## Work to do:
Put the lines of the listing into a JSON list of strings, one string per line and no blank lines, using only the stretch between the line holding "Where should I click to: Go" and the line holding "point(123,493)", both included.

Records from a pointing dataset
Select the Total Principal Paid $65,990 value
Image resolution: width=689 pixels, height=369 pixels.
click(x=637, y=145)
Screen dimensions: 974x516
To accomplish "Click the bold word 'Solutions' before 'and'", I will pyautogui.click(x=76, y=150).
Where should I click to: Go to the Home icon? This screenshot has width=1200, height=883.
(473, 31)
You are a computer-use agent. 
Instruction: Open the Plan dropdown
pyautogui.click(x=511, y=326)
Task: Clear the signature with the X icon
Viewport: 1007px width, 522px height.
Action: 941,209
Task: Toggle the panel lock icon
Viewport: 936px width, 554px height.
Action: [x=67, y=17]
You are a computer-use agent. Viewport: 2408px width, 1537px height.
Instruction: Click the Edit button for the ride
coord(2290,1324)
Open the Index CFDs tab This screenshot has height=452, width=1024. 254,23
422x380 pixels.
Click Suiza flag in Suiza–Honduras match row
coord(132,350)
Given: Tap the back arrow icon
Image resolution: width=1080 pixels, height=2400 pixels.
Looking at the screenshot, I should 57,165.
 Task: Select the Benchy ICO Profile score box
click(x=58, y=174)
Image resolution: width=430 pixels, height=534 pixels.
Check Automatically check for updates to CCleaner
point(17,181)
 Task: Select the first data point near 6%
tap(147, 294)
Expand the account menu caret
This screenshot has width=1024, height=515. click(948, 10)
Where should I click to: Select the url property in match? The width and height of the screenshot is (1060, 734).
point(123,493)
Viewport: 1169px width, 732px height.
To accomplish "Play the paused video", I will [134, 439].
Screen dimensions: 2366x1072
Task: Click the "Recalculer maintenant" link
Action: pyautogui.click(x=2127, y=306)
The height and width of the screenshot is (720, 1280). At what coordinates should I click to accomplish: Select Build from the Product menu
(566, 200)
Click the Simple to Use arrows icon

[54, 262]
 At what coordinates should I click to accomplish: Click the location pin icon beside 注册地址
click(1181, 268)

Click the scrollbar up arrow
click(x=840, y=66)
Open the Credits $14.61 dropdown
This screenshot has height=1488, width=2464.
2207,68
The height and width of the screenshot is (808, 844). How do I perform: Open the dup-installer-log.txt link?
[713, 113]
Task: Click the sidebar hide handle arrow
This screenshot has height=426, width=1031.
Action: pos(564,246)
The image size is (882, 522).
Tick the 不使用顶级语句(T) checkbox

## Task output:
[
  "Where should I click to: Go to the Home icon? This screenshot has width=1200, height=883.",
  "(473, 31)",
  "You are a computer-use agent. ",
  "Instruction: Open the Plan dropdown",
  "pyautogui.click(x=511, y=326)",
  "Task: Clear the signature with the X icon",
  "Viewport: 1007px width, 522px height.",
  "Action: 941,209",
  "Task: Toggle the panel lock icon",
  "Viewport: 936px width, 554px height.",
  "Action: [x=67, y=17]",
  "You are a computer-use agent. Viewport: 2408px width, 1537px height.",
  "Instruction: Click the Edit button for the ride",
  "coord(2290,1324)",
  "Open the Index CFDs tab This screenshot has height=452, width=1024. 254,23",
  "422x380 pixels.",
  "Click Suiza flag in Suiza–Honduras match row",
  "coord(132,350)",
  "Given: Tap the back arrow icon",
  "Image resolution: width=1080 pixels, height=2400 pixels.",
  "Looking at the screenshot, I should 57,165.",
  " Task: Select the Benchy ICO Profile score box",
  "click(x=58, y=174)",
  "Image resolution: width=430 pixels, height=534 pixels.",
  "Check Automatically check for updates to CCleaner",
  "point(17,181)",
  " Task: Select the first data point near 6%",
  "tap(147, 294)",
  "Expand the account menu caret",
  "This screenshot has width=1024, height=515. click(948, 10)",
  "Where should I click to: Select the url property in match? The width and height of the screenshot is (1060, 734).",
  "point(123,493)"
]